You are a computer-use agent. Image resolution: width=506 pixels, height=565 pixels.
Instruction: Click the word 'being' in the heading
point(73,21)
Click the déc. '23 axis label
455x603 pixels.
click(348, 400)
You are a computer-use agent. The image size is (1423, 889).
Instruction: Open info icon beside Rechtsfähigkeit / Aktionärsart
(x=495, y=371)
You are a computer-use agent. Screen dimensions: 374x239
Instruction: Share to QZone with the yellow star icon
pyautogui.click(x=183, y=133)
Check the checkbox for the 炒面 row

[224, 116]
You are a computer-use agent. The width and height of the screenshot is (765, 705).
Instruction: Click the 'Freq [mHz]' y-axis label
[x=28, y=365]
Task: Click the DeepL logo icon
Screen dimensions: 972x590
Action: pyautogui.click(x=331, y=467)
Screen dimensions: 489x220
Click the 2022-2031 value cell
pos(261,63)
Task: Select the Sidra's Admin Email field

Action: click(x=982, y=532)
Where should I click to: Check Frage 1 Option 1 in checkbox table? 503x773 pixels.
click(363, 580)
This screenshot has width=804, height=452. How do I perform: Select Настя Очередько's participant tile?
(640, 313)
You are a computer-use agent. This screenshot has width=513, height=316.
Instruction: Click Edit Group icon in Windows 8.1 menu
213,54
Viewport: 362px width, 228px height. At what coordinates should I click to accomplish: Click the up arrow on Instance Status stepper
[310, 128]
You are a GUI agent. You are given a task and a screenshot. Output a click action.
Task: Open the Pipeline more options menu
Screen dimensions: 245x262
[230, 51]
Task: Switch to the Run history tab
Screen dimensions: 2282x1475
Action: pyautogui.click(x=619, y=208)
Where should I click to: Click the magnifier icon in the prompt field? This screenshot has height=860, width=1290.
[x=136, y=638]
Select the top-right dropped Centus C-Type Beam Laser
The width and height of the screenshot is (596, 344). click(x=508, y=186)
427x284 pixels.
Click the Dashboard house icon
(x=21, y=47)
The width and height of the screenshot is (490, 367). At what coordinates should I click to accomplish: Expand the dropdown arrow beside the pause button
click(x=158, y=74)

________________________________________

**SHORT EXERCISE**
Update the listing above by changing every "computer-use agent" to "desktop assistant", and write out the whole listing again with nothing else altered.

**WRITTEN SOLUTION**
You are a desktop assistant. Image resolution: width=506 pixels, height=565 pixels.
Instruction: Click the word 'being' in the heading
point(73,21)
Click the déc. '23 axis label
455x603 pixels.
click(348, 400)
You are a desktop assistant. The image size is (1423, 889).
Instruction: Open info icon beside Rechtsfähigkeit / Aktionärsart
(x=495, y=371)
You are a desktop assistant. Screen dimensions: 374x239
Instruction: Share to QZone with the yellow star icon
pyautogui.click(x=183, y=133)
Check the checkbox for the 炒面 row

[224, 116]
You are a desktop assistant. The width and height of the screenshot is (765, 705).
Instruction: Click the 'Freq [mHz]' y-axis label
[x=28, y=365]
Task: Click the DeepL logo icon
Screen dimensions: 972x590
Action: pyautogui.click(x=331, y=467)
Screen dimensions: 489x220
Click the 2022-2031 value cell
pos(261,63)
Task: Select the Sidra's Admin Email field

Action: click(x=982, y=532)
Where should I click to: Check Frage 1 Option 1 in checkbox table? 503x773 pixels.
click(363, 580)
This screenshot has width=804, height=452. How do I perform: Select Настя Очередько's participant tile?
(640, 313)
You are a desktop assistant. This screenshot has width=513, height=316.
Instruction: Click Edit Group icon in Windows 8.1 menu
213,54
Viewport: 362px width, 228px height. At what coordinates should I click to accomplish: Click the up arrow on Instance Status stepper
[310, 128]
You are a GUI agent. You are given a task and a screenshot. Output a click action.
Task: Open the Pipeline more options menu
Screen dimensions: 245x262
[230, 51]
Task: Switch to the Run history tab
Screen dimensions: 2282x1475
Action: pyautogui.click(x=619, y=208)
Where should I click to: Click the magnifier icon in the prompt field? This screenshot has height=860, width=1290.
[x=136, y=638]
Select the top-right dropped Centus C-Type Beam Laser
The width and height of the screenshot is (596, 344). click(x=508, y=186)
427x284 pixels.
Click the Dashboard house icon
(x=21, y=47)
The width and height of the screenshot is (490, 367). At what coordinates should I click to accomplish: Expand the dropdown arrow beside the pause button
click(x=158, y=74)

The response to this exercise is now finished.